Protests over security law as France reels from police violence

Romain FONSEGRIVES
·3-min read

Dozens of rallies are planned Saturday against a new French law that would restrict sharing images of police, only days after the country was shaken by footage showing officers beating and racially abusing a black man.

The case shocked France with celebrities and politicians alike condemning the officers' actions, and has brought debate over President Emmanuel Macron's law to boiling point.

Macron on Friday called the incident an "unacceptable attack" and asked the government to come up with proposals to "fight against discrimination".

One of the most controversial elements of the new law is Article 24, which would criminalise the publication of images of on-duty police officers with the intent of harming their "physical or psychological integrity".

It was passed by the National Assembly last week -- although it is awaiting Senate approval -- provoking protests across France.

Rally organisers are calling for the article to be withdrawn, claiming that it contradicts the fundamental freedoms of the French republic.

"This bill aims to undermine the freedom of the press, the freedom to inform and be informed, the freedom of expression," one of Saturday's protest organisers said.

Trade unions are expected to join the demonstrations, with members of the yellow vests -- whose sometimes violent protests in 2018 and 2019 shook the country -- also expected.
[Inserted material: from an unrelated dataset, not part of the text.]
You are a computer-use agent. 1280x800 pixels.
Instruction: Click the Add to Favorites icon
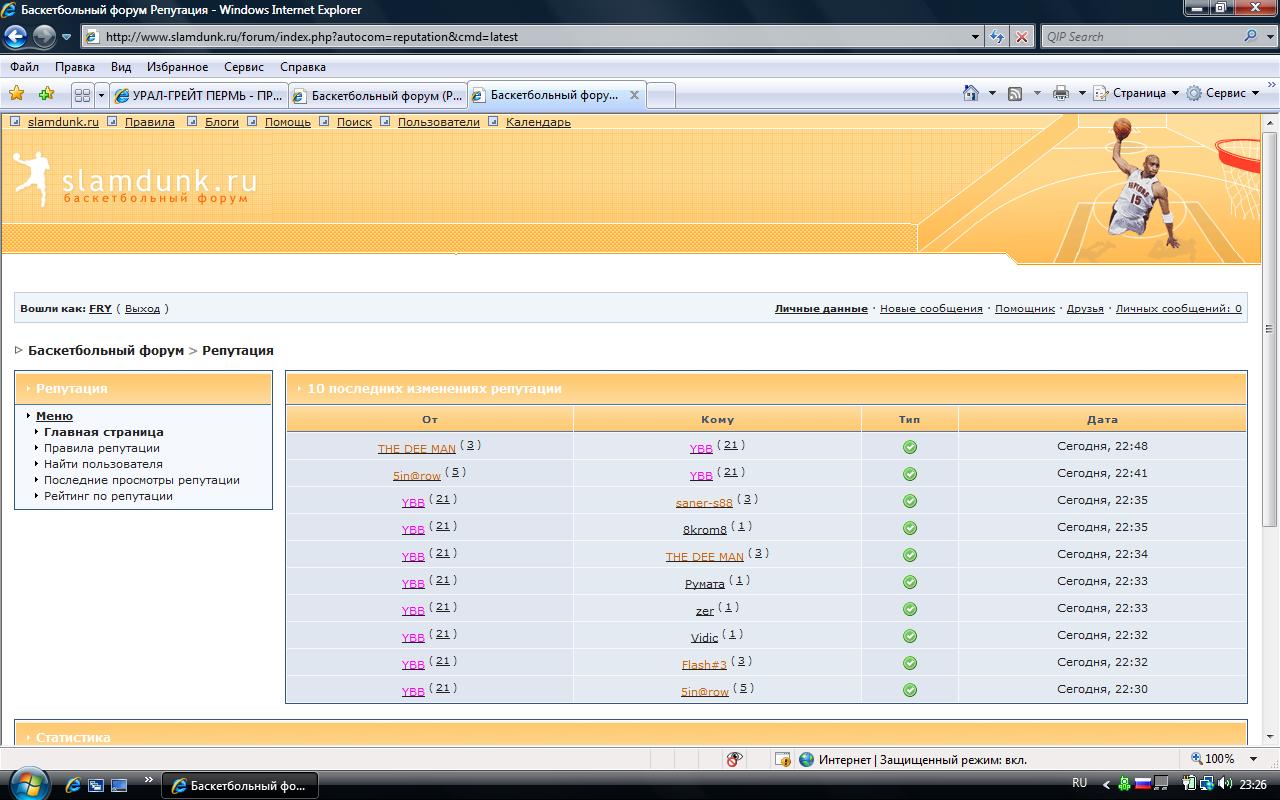point(46,94)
- 'Fundamental freedoms' -

In Paris, the authorities had demanded that organisers limit the rally to a single location, but on Friday evening officials authorised a march.

And in a sign that the government could be preparing to backtrack, Prime Minister Jean Castex announced Friday that he would appoint a commission to redraft Article 24.
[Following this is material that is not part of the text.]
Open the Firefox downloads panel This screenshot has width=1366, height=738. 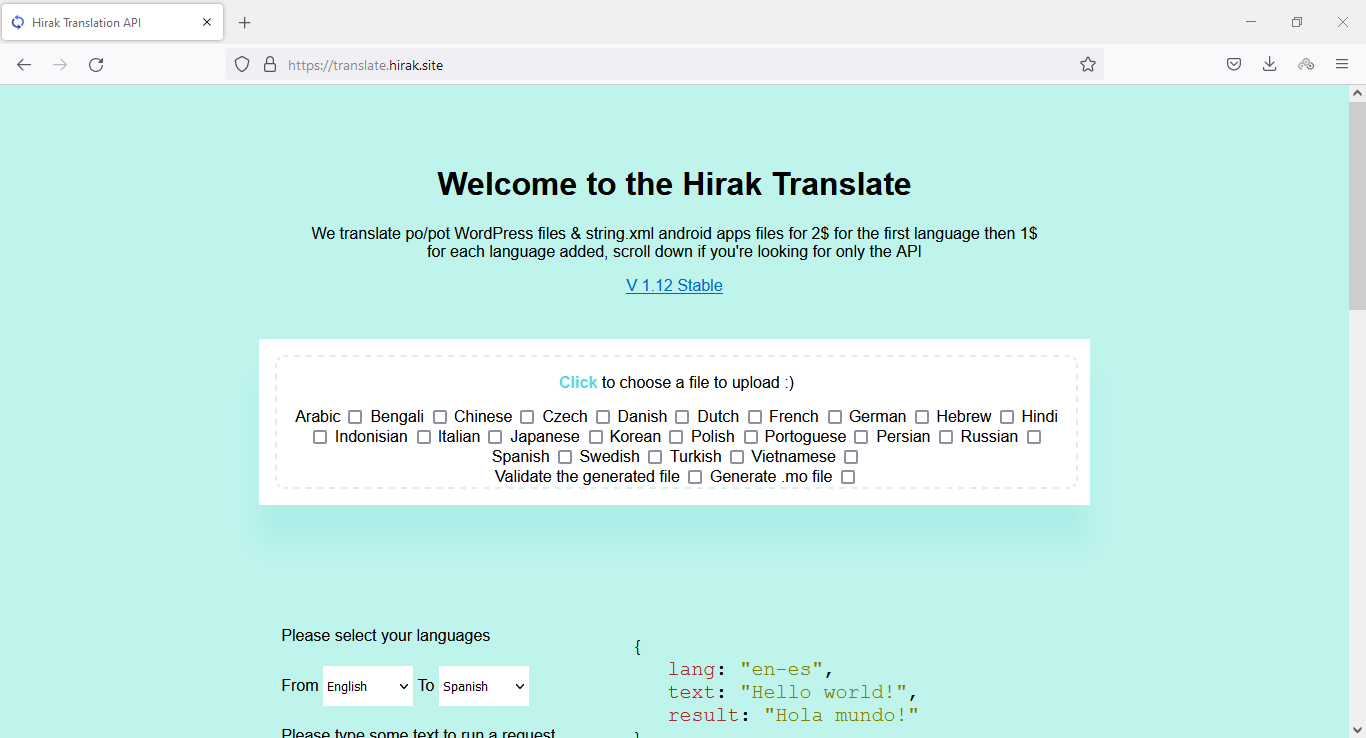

Under the article, offenders could be sentenced to up to a year in jail, and fined 45,000 euros ($53,000) for sharing images of police officers.

The government says the provision is intended to protect officers from doxxing and online abuse, but critics say it is further evidence of the Macron administration's slide to the right.
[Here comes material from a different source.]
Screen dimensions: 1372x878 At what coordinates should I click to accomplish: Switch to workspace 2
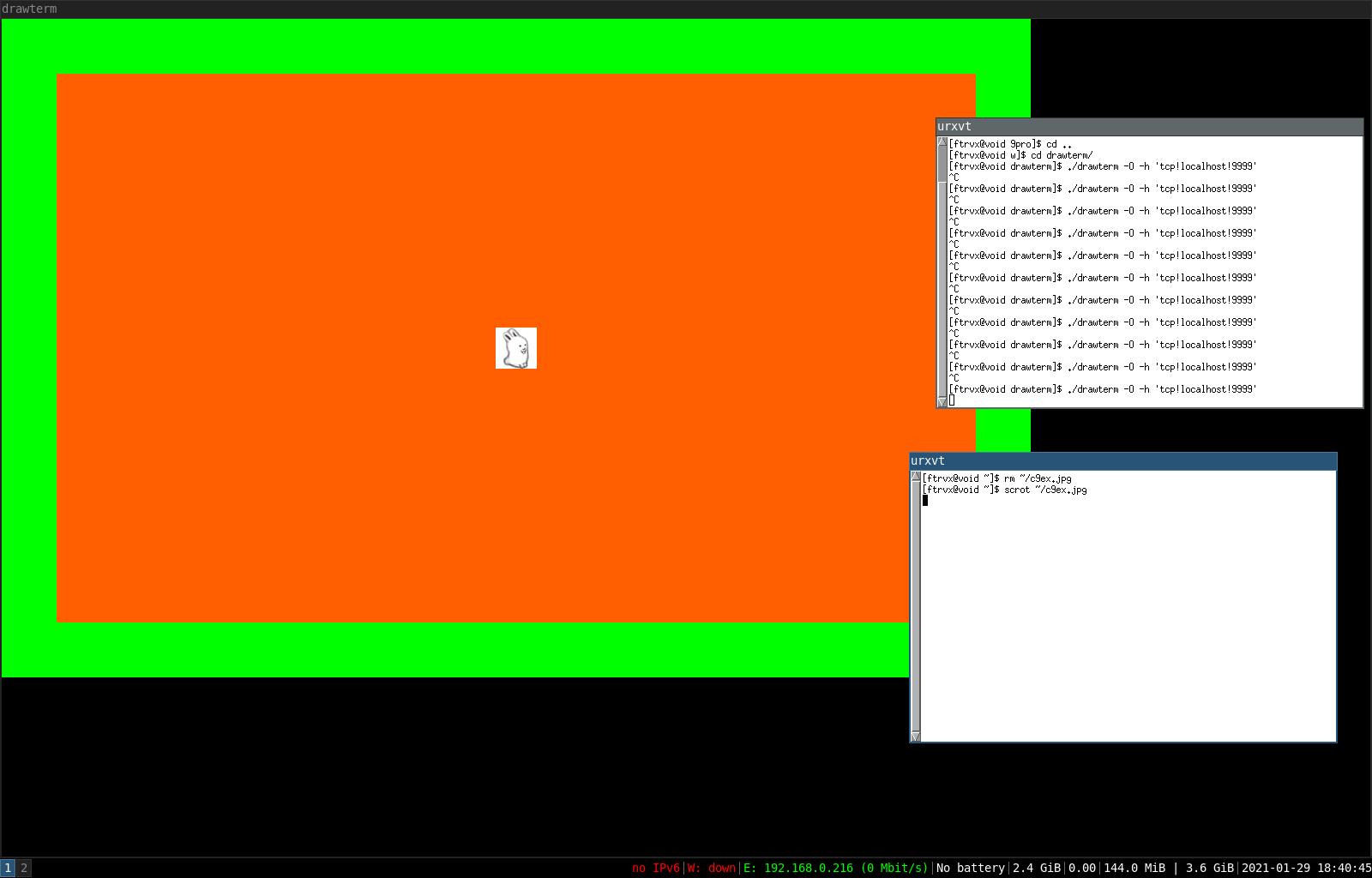point(24,868)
But media unions say it could give police a green light to prevent journalists -- and social media users -- from documenting abuses.

They point to the case of music producer Michel Zecler, whose racial abuse and beating at the hands of police was recorded by CCTV and later published online, provoking widespread criticism of the officers' actions.

In another instance, journalists on the ground at a French migrant camp in Paris witnessed and recorded police brutality on Monday as the area was cleared.

Laurent Fabius, a former prime minister who heads the Constitutional Council, said Saturday that the top court would review the law.

"Freedom of opinion, freedom of the press and freedom of demonstration are, for the Council, fundamental freedoms. We will see, after the final vote in parliament, what will be the exact content of this article," he said.

In a letter seen by AFP, Paris police chief Didier Lallement wrote to officers to tell them: "In the coming days, the coming weeks... there's no doubt you will face difficulty, doubt, even anger and fear."

But he insisted that he could "count on the integrity, sense of honour and ethics" in the force.

Protests over police brutality have already taken place elsewhere in country.

In the southern city of Toulouse demonstrators took to the streets on Friday evening brandishing placards with slogans such as "police everywhere, justice nowhere".

In the western city of Nantes, police said around 3,500 rallied, while organisers put the crowd at 6,000-7,000.

Montpellier city officials said 3,800 people were demonstrating Saturday, more than double the number who attended a march a week ago, while organisers said there were 5,000 people.